-- start --

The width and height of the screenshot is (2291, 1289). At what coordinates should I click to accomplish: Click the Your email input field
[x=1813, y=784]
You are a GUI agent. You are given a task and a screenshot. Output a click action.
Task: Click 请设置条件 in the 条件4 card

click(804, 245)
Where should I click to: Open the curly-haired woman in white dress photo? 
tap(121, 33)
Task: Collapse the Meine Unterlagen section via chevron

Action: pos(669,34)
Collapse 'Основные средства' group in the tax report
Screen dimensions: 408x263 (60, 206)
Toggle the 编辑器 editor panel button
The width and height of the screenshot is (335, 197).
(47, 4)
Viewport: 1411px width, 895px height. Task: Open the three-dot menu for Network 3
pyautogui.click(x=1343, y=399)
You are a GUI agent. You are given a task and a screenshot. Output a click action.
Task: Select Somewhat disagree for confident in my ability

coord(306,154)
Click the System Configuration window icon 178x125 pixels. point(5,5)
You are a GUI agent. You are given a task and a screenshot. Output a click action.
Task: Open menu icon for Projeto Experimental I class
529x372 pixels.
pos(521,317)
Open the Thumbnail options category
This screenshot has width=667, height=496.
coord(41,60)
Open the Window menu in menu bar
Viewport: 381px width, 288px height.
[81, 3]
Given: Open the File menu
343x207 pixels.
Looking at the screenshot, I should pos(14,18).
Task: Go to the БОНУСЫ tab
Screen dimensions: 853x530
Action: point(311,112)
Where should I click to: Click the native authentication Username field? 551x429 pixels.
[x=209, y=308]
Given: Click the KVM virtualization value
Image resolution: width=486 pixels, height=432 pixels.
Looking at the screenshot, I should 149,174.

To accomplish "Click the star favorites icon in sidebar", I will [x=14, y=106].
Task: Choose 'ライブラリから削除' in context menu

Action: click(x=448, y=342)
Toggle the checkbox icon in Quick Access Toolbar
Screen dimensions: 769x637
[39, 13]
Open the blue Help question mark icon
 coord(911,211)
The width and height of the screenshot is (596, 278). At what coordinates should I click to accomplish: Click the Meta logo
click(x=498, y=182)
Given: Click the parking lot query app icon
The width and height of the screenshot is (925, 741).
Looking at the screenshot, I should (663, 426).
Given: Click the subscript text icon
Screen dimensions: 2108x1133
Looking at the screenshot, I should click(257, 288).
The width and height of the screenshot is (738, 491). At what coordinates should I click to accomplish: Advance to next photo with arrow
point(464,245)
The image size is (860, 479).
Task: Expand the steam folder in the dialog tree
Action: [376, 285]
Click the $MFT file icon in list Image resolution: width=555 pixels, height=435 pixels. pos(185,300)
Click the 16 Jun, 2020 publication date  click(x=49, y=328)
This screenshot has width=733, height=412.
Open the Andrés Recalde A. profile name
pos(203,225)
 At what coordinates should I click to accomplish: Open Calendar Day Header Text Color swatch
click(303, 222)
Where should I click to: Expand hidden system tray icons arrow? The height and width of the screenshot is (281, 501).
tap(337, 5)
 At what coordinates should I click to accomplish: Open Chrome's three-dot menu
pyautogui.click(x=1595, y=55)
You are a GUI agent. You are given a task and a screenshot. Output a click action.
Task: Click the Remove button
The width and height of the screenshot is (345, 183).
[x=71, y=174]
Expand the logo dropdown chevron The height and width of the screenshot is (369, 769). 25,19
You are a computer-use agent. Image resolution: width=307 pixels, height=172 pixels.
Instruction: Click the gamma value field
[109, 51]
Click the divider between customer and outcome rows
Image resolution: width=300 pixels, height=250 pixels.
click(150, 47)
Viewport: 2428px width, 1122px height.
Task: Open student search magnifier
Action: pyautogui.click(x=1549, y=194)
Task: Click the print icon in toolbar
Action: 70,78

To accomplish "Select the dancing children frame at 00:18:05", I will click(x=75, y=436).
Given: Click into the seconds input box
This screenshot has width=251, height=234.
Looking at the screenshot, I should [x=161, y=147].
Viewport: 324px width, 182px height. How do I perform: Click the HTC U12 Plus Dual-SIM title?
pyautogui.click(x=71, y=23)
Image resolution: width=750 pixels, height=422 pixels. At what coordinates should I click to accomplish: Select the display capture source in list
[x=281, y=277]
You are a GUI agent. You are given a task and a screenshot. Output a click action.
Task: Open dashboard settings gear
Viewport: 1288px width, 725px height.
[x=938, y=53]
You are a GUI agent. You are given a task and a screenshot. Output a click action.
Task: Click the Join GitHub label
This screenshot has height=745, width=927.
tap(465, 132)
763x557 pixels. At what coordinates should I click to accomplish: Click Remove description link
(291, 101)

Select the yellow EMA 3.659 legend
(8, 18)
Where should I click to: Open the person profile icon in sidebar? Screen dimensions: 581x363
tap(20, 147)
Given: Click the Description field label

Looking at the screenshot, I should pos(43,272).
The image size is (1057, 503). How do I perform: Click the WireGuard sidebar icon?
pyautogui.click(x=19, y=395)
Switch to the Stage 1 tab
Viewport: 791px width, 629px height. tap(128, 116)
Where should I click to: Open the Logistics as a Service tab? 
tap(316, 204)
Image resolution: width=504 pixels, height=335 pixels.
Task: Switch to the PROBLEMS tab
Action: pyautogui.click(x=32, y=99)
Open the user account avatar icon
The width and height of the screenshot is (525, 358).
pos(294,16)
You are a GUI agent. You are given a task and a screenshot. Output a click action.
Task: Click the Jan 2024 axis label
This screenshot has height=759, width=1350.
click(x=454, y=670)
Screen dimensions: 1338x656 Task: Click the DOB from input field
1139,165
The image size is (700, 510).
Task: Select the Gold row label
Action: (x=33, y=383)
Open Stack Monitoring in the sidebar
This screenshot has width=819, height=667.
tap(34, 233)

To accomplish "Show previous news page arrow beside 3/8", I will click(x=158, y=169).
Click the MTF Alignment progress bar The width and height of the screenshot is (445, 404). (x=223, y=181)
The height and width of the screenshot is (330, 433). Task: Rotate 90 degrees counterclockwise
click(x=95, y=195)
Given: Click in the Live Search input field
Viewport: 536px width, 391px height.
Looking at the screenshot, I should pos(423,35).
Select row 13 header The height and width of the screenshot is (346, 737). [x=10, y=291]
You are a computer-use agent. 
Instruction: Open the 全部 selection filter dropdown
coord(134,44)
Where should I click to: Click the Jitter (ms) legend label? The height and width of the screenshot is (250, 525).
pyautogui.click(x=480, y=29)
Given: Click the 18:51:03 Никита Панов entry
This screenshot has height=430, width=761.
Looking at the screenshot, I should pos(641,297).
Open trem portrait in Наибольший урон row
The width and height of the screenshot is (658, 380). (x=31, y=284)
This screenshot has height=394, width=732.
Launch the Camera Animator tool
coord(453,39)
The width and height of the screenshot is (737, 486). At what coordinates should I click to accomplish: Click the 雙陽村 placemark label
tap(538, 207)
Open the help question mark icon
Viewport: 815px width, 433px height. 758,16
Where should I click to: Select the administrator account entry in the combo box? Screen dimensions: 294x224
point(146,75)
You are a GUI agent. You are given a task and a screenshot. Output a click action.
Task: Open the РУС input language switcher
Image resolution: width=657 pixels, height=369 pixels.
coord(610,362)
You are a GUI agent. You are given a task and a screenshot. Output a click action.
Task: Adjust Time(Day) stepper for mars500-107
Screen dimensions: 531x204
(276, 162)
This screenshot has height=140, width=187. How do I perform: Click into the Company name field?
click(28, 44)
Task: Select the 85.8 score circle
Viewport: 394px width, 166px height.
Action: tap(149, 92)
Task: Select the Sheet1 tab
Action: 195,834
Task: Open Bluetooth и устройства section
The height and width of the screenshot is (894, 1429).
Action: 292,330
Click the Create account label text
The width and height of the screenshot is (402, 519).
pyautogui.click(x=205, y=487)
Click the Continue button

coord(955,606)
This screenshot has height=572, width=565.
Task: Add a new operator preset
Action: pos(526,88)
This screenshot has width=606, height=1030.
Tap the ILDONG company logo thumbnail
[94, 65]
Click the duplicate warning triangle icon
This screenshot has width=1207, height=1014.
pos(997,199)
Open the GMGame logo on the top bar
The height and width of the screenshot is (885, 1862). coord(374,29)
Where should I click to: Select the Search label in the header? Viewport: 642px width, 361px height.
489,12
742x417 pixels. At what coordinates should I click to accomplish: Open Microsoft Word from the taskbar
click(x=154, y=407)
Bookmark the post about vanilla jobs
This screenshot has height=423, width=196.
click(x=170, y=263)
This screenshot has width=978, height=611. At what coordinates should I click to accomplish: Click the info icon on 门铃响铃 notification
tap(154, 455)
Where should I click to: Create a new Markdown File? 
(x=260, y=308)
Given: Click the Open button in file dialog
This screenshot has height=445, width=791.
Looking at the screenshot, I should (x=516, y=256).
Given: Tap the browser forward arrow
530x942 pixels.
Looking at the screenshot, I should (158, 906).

-- end --

◆ Work instructions
Please transcribe the part of the data that opens with the line containing "At what coordinates should I click to accomplish: Open Calendar" and closes with the line containing "[x=938, y=53]", keeping every line exactly as it appears.

◆ Finished exercise
 At what coordinates should I click to accomplish: Open Calendar Day Header Text Color swatch
click(303, 222)
Where should I click to: Expand hidden system tray icons arrow? The height and width of the screenshot is (281, 501).
tap(337, 5)
 At what coordinates should I click to accomplish: Open Chrome's three-dot menu
pyautogui.click(x=1595, y=55)
You are a GUI agent. You are given a task and a screenshot. Output a click action.
Task: Click the Remove button
The width and height of the screenshot is (345, 183).
[x=71, y=174]
Expand the logo dropdown chevron The height and width of the screenshot is (369, 769). 25,19
You are a computer-use agent. Image resolution: width=307 pixels, height=172 pixels.
Instruction: Click the gamma value field
[109, 51]
Click the divider between customer and outcome rows
Image resolution: width=300 pixels, height=250 pixels.
click(150, 47)
Viewport: 2428px width, 1122px height.
Task: Open student search magnifier
Action: pyautogui.click(x=1549, y=194)
Task: Click the print icon in toolbar
Action: 70,78

To accomplish "Select the dancing children frame at 00:18:05", I will click(x=75, y=436).
Given: Click into the seconds input box
This screenshot has width=251, height=234.
Looking at the screenshot, I should [x=161, y=147].
Viewport: 324px width, 182px height. How do I perform: Click the HTC U12 Plus Dual-SIM title?
pyautogui.click(x=71, y=23)
Image resolution: width=750 pixels, height=422 pixels. At what coordinates should I click to accomplish: Select the display capture source in list
[x=281, y=277]
You are a GUI agent. You are given a task and a screenshot. Output a click action.
Task: Open dashboard settings gear
Viewport: 1288px width, 725px height.
[x=938, y=53]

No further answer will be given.